Ainsi, vous avez mis été au courant qu’un nouveau système de paiement a été intégré au tunnel de commande de votre site. Or, depuis sa mise en service le taux de transformation a diminué. Voilà une bonne et simple raison d’enquêter et de déterminer ce qui se passe. Les web analytics ne vous donneront peut-être pas immédiatement la réponse à votre problème, mais pourront du moins vous aider à désigner le coupable, puis à éventuellement proposer des solutions d’actions. Voilà ce que j’appelle faire des recommandations « actionnables. »

Conclusion

En 2017, la web analyse n’a rien de nouveau, mais force est de constater que son utilisation au sein des entreprises, même les grandes, reste encore soit sous-estimée, soit mal exploitée.
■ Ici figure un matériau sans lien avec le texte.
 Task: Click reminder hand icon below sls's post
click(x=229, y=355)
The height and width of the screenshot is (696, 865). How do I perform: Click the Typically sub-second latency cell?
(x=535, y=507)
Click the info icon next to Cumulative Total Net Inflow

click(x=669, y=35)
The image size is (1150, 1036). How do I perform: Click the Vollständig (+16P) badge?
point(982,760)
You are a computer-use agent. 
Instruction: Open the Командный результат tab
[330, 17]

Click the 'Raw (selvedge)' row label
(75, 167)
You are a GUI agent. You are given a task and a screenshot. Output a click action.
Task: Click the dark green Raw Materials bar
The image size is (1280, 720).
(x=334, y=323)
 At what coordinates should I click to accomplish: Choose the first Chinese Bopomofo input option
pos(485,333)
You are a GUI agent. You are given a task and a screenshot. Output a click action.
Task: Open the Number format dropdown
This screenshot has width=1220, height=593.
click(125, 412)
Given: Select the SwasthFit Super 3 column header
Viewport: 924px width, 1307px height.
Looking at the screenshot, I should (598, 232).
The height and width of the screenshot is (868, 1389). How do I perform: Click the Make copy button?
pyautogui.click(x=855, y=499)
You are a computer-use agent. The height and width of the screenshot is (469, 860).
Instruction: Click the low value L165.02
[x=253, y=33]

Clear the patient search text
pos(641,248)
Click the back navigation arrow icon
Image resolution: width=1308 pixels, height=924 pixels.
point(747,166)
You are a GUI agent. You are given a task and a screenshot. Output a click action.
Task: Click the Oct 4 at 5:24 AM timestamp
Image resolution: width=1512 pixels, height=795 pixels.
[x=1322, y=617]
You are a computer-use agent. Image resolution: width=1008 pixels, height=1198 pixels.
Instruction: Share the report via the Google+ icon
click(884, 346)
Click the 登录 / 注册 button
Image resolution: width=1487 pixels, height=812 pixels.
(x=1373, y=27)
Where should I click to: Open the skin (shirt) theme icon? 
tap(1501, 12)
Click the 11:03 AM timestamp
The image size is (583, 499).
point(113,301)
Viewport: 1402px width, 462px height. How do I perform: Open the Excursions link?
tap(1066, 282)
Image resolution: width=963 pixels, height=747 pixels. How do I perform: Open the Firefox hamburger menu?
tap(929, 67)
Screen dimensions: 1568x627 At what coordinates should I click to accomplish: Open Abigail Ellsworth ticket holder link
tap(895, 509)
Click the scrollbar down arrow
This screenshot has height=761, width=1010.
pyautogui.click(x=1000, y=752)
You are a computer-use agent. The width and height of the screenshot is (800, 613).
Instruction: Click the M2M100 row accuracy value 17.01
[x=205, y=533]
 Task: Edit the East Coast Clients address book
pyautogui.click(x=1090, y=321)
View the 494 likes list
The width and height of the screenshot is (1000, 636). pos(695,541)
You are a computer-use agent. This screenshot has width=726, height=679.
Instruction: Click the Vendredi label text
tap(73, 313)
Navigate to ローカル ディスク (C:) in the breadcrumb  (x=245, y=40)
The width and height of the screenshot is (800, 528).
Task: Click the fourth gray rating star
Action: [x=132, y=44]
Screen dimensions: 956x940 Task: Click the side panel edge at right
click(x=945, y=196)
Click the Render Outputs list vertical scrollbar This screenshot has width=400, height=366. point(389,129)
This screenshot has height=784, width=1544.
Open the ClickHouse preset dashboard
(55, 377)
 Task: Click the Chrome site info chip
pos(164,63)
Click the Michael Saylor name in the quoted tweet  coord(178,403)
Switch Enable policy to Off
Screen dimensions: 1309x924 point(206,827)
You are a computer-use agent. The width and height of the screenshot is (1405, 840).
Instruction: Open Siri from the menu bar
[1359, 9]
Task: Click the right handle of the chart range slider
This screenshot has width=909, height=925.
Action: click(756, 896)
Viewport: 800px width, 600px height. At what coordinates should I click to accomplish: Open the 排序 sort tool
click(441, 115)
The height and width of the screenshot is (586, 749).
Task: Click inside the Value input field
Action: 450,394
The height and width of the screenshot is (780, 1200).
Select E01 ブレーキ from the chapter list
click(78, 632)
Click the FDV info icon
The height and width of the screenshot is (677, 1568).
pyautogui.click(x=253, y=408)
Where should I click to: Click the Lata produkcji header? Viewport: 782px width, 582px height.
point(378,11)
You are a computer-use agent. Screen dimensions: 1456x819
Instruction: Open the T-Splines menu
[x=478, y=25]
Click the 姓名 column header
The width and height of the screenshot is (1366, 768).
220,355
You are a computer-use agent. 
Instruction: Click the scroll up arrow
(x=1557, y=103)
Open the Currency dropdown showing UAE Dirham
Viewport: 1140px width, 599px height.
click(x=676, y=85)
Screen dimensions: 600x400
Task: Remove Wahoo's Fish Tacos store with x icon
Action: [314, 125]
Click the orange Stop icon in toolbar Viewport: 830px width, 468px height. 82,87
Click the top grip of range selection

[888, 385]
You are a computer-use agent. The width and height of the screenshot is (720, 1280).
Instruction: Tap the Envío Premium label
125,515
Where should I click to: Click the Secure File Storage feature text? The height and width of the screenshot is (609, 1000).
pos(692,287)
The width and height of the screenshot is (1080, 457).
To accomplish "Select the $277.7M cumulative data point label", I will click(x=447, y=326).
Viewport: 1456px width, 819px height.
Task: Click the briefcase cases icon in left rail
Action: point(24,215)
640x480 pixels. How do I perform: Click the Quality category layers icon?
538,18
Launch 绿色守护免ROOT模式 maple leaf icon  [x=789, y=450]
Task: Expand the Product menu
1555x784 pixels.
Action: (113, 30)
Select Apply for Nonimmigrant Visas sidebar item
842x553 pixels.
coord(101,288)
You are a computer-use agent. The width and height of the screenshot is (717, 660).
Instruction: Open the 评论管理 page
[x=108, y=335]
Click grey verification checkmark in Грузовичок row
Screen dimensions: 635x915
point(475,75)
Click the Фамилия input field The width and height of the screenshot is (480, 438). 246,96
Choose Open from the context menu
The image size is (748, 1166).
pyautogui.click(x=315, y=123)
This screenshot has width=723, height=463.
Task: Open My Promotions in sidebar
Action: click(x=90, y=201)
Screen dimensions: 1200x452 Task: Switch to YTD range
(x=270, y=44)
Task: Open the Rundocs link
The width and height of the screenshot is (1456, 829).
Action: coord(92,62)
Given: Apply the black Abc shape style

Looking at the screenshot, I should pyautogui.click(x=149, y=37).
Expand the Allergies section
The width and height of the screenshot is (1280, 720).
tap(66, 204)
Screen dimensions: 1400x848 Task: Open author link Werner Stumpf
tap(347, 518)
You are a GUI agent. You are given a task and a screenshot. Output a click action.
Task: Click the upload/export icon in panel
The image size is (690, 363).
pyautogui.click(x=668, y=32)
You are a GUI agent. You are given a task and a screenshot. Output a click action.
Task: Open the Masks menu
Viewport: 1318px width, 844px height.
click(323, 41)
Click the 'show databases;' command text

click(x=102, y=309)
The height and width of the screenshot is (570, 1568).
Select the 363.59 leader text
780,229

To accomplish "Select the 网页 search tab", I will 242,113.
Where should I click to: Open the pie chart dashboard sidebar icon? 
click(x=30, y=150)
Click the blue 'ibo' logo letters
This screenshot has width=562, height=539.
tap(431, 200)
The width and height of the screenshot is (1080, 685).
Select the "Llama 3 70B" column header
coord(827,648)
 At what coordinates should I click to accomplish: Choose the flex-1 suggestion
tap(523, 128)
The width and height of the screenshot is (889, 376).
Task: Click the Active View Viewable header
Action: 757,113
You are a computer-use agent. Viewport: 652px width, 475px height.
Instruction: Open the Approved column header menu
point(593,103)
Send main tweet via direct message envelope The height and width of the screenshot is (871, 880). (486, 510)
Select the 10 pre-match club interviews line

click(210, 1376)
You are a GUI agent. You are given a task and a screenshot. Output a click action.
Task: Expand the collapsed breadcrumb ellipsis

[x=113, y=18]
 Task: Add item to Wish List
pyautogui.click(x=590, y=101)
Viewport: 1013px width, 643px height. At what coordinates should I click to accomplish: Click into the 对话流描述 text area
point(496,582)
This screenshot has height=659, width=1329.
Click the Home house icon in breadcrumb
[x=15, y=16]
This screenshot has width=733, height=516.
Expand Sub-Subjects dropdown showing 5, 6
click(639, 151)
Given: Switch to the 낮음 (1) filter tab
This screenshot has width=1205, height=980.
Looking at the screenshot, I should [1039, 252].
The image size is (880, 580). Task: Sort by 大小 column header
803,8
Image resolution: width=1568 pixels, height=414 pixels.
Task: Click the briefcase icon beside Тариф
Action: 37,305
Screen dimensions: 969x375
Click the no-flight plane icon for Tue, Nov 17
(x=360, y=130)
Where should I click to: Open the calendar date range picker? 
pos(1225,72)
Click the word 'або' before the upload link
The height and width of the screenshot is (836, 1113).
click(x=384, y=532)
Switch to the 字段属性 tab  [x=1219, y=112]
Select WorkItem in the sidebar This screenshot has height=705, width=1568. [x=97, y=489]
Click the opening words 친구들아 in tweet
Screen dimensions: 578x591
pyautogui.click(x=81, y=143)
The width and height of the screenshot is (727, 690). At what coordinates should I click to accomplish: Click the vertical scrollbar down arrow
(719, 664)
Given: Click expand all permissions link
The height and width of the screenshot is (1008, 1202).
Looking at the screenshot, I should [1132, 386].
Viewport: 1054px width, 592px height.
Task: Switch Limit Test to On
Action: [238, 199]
Par manque de directive, par manque de partage d’informations concernant les objectifs à court et à long terme de l’entreprise, par une trop grande complaisance envers les chiffres. S’inonder de données n’est pas une vertu ni une garantie d’omniscience. Oserai-je dire que trop de données tue la donnée ? Oui, c’est la vérité : mieux vaut peu de chiffres, patiemment et solidement construits, que des océans de données, de tableaux, de graphiques dont la beauté graphique ne font masquer un manque de profondeur dans l’analyse et une perte de temps.

Dans nos grandes entreprises, on craint toujours de ne pas en faire assez. Eh bien, faites le pari, prenez le courage : dites-vous que le moins vaut mieux que le plus. L’essentiel que le superflu. On ne vous reprochera jamais d’être pertinent, direct et incisif. Les web analytics ne sont pas un art, ils sont un outil d’intelligence puissant, mais avec des limites. A vous de trouver cet équilibre.